The basic_classifier.py
script implements the most basic and simple model architecture. It is comprised of a couple of dense layers with some dropout to lower the cause of overfitting the model. It also uses some very powerful activations such as softmax and ReLU. This was however the worst performing model, having an accuracy of around 60%.
Looking at the accuracy and loss graph for this model, it seems to show signs of overfitting at around 60~ epochs.
The cnn_classifier.py
script implements the CNN model architecture. Because the audio files are converted to MFCC spectrograms, they are in the form of an image, and CNN models are great for training using an image dataset. This model included 2D convolutional layers, max pooling layers, and batch normalization. This model did much better than the basic model, having an accuracy of about 85%.
Looking at the accuracy and loss graph for this model, it seems to show signs of overfitting very early on during the training. By creating a simpler model or changing the hyperparameters, it can fix this problem.
The lstm_classifier.py
script implements the LSTM model architecture. RNNs are also another type of model that is commonly used for audio datasets, and this performed nearly as well as the CNN model. It had accuracy of around 80%.
Looking at the accuracy and loss graph for this model, it seems to show signs of overfitting similar to the CNN model. Again this can be fixed by simplifying the model or changing its hyperparameters.
I intend on creating a program to detect which genre a song is for the game osu!. I plan on scraping many songs from there with the genre attached to it by calling their api (which can be found on https://osu.ppy.sh/docs/index.html) This way if a map designer does not know what genre a certain song is, this program can predict it.

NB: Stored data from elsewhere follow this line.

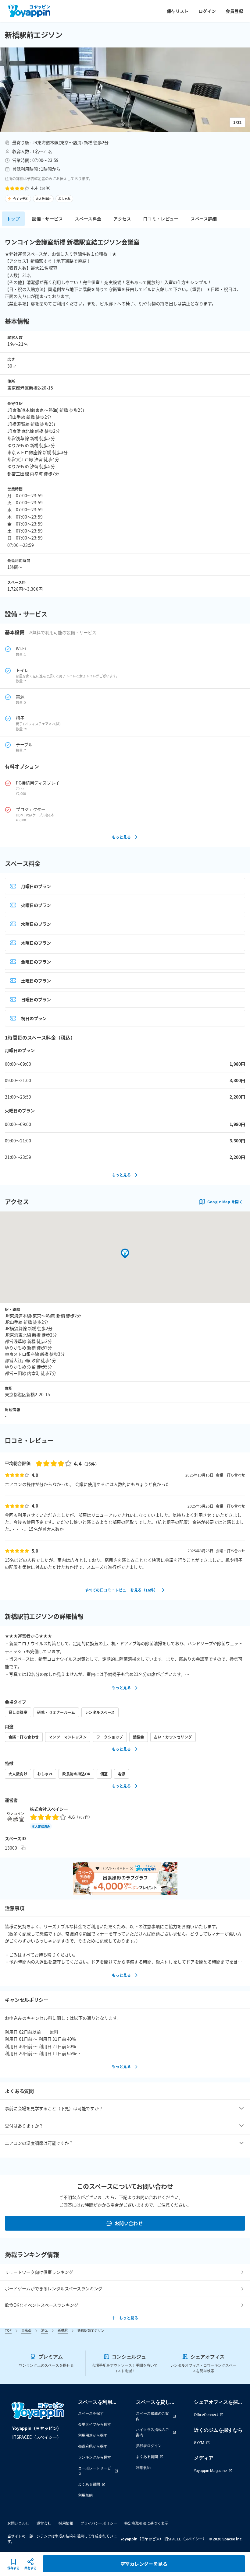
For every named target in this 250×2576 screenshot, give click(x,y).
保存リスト (178, 11)
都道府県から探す (92, 2446)
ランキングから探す (94, 2457)
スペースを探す (91, 2413)
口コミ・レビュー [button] (160, 219)
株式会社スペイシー (49, 1809)
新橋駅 (63, 2330)
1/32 (237, 122)
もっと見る (121, 837)
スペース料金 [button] (88, 219)
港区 (44, 2330)
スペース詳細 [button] (204, 219)
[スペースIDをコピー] (23, 1847)
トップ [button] (13, 219)
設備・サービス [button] (47, 219)
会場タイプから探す (94, 2424)
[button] (125, 89)
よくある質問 (89, 2484)
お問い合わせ (129, 2223)
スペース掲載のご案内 (152, 2416)
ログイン (207, 11)
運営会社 (44, 2523)
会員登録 (234, 11)
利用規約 (85, 2495)
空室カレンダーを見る (144, 2563)
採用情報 (66, 2523)
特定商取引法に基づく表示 (146, 2523)
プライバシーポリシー (98, 2523)
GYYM (199, 2442)
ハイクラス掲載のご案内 (152, 2432)
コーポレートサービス (94, 2471)
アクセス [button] (122, 219)
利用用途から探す (92, 2435)
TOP (8, 2330)
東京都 (26, 2330)
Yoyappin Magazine (210, 2470)
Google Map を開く (225, 1201)
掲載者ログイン (149, 2445)
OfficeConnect (206, 2414)
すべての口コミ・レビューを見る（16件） (121, 1589)
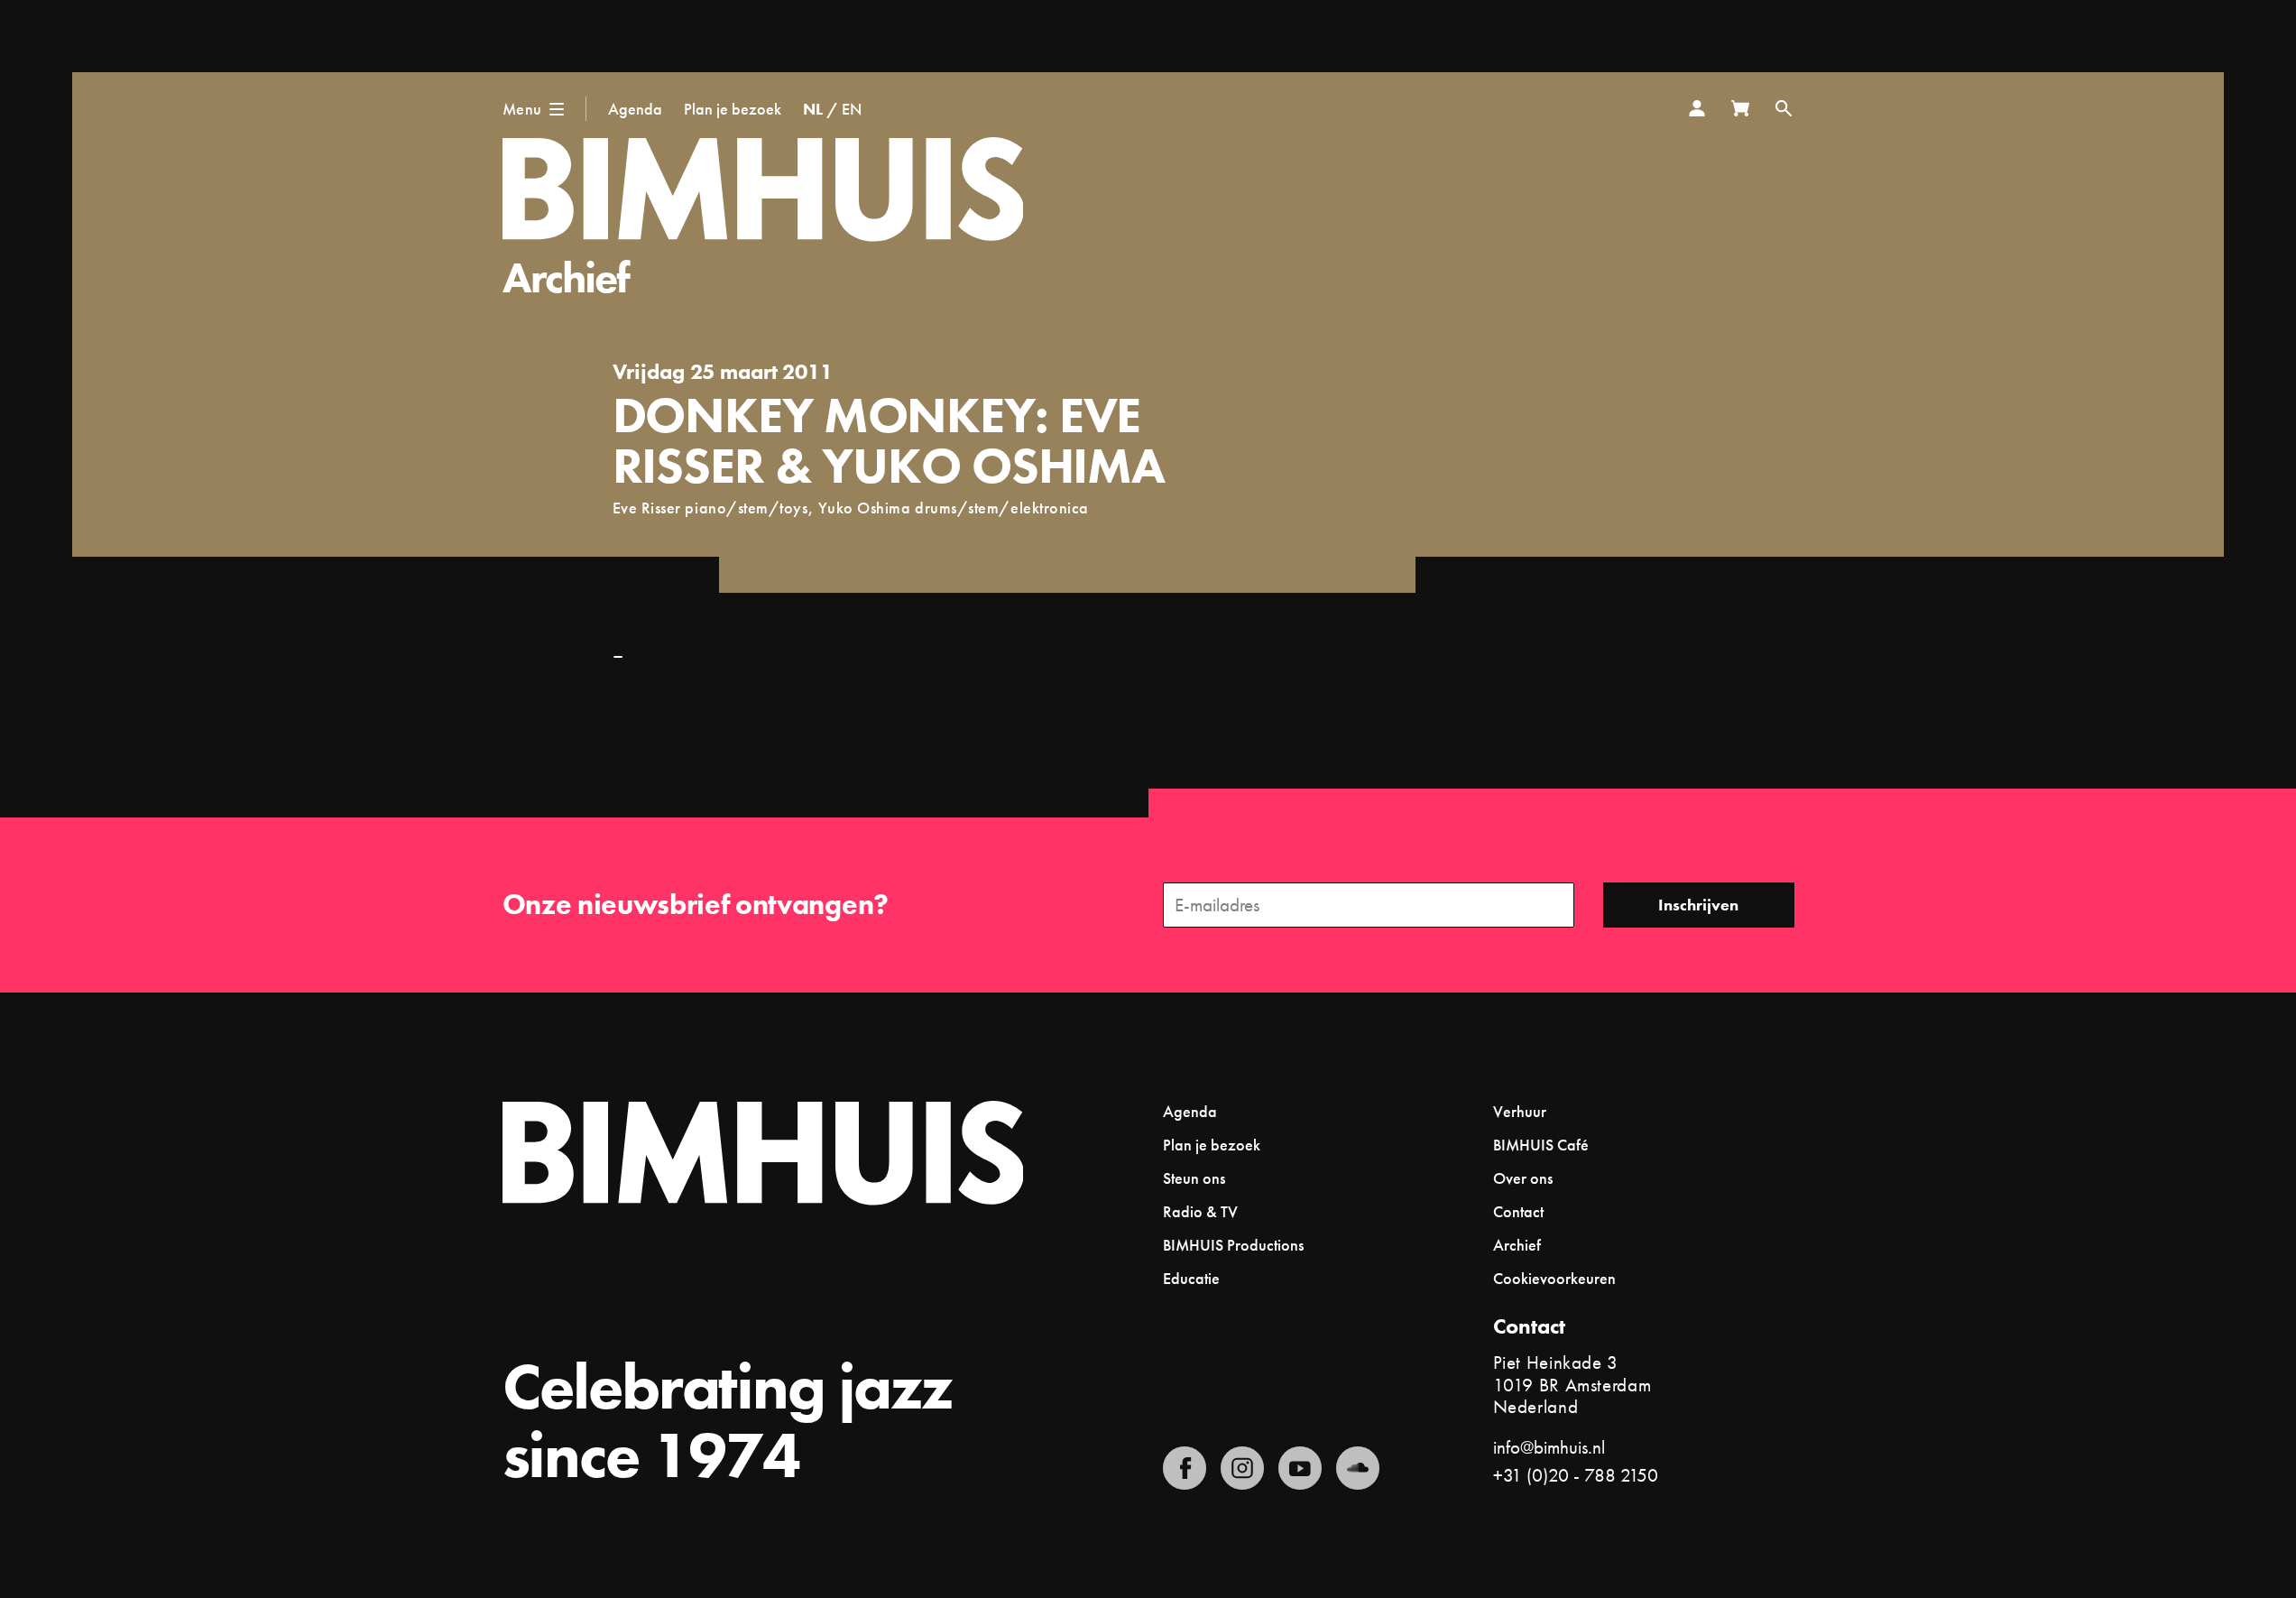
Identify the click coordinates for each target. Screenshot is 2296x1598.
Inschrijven (1698, 904)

Before running the genre classifier, make sure you have the required dependencies installed. You can install them by following these steps:
Clone the repository:
git clone https://github.com/your-username/genre-classifier.git
cd genre-classifier
(Optional) Create a virtual environment:
python -m venv env
source env/bin/activate`
Install the required dependencies:
pip install -r requirements.txt
Now you can test around in each python script.
When running the preprocess.py script, it will create a very large json file. The one created for the full 1000 audio file dataset was around 600 mb. Also note that in the jazz genre, the jazz0054.wav file is corrupted, so please remove this.